* TASK DIRECTIONS:
Return all lines from the listing below in which the string "Switch" occurs.

* SUPPLIED DATA:
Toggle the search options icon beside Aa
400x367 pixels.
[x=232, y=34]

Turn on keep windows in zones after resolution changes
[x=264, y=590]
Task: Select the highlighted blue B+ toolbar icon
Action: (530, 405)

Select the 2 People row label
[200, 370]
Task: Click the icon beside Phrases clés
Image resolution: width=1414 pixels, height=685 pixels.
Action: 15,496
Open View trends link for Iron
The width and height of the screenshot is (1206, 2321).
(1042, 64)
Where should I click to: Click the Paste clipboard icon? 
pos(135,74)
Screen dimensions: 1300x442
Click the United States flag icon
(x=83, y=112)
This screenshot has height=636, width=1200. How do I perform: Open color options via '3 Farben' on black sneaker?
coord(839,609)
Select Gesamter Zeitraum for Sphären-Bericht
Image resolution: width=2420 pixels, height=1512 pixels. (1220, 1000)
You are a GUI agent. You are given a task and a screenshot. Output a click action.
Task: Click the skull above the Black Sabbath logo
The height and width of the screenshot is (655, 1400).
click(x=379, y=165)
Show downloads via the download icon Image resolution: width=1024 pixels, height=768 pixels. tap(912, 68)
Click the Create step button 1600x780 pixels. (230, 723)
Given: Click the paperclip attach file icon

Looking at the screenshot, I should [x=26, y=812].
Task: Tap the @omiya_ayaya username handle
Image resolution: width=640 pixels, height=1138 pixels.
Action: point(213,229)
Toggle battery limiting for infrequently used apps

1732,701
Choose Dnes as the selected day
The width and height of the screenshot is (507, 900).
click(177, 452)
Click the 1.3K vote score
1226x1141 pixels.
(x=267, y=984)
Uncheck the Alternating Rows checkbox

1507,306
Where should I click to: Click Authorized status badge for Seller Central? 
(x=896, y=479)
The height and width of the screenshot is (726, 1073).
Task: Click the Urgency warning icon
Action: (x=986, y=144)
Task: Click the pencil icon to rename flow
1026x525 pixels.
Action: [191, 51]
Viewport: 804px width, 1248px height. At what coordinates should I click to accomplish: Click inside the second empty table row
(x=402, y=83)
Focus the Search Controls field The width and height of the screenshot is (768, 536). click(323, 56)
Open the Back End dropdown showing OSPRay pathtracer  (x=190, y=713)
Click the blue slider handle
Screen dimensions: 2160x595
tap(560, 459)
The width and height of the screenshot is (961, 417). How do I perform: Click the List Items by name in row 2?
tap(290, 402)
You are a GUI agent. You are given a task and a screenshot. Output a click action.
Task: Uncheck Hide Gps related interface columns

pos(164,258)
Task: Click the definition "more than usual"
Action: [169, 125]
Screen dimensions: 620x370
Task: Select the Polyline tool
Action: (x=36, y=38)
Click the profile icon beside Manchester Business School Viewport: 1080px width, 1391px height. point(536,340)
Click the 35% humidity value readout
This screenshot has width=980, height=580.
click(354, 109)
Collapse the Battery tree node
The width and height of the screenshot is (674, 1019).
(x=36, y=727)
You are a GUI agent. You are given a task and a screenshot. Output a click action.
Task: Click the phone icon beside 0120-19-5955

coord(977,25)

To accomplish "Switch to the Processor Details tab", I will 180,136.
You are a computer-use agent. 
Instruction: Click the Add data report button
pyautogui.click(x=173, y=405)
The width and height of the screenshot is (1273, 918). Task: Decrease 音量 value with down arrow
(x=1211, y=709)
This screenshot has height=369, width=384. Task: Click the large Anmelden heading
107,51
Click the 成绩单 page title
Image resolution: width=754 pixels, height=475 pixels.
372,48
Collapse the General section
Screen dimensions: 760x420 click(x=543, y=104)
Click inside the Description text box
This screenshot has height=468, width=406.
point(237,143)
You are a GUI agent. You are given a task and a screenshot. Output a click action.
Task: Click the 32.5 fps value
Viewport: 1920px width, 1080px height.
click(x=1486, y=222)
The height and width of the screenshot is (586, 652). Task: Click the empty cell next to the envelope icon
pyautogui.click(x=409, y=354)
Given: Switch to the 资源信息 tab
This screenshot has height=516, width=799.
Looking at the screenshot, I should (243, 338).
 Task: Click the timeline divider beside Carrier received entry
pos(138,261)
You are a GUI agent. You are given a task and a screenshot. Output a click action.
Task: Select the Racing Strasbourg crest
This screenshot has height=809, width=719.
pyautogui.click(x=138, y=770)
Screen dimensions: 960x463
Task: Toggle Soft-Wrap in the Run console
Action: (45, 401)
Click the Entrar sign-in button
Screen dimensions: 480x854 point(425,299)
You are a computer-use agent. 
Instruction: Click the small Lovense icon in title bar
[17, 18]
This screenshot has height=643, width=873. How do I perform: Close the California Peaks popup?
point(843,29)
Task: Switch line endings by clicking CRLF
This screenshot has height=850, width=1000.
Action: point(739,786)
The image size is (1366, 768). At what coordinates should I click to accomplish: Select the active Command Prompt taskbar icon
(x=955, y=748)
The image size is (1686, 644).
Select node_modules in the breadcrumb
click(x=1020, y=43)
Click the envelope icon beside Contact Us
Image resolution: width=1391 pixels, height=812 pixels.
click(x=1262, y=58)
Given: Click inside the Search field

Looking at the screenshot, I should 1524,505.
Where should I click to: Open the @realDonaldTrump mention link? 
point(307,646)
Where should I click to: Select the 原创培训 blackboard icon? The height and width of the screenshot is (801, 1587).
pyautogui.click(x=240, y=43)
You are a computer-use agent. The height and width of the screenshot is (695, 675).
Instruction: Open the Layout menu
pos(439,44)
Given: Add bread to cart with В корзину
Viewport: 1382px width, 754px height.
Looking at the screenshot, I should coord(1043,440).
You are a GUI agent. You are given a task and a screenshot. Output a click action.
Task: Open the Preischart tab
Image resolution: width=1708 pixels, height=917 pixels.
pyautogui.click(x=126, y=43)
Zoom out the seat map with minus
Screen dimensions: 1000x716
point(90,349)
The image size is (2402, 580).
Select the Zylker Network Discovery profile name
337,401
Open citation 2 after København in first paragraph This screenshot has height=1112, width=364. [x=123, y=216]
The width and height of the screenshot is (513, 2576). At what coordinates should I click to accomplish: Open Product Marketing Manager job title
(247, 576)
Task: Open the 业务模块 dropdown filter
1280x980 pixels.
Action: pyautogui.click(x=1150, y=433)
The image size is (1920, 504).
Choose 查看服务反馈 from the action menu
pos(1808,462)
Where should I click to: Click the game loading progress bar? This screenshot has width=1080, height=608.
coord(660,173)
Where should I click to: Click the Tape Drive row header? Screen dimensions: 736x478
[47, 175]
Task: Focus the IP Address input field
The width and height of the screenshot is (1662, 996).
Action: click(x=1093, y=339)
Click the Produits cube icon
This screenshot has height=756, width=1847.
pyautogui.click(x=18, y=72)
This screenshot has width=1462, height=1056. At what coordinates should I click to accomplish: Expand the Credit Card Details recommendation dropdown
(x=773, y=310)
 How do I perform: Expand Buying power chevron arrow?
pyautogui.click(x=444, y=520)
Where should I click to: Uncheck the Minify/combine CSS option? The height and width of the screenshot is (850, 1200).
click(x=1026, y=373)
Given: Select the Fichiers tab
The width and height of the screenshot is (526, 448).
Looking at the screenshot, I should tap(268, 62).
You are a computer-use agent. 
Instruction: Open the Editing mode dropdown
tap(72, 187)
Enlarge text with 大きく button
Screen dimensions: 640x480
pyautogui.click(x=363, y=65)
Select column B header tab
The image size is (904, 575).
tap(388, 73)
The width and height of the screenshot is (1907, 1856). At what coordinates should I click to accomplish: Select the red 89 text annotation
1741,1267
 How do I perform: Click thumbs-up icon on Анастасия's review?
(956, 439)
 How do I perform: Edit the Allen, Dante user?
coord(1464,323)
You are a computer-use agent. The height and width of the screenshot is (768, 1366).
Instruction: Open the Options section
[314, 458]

* ANSWER AREA:
To accomplish "Switch to the Processor Details tab", I will 180,136.
Given: Switch to the 资源信息 tab
Task: Switch line endings by clicking CRLF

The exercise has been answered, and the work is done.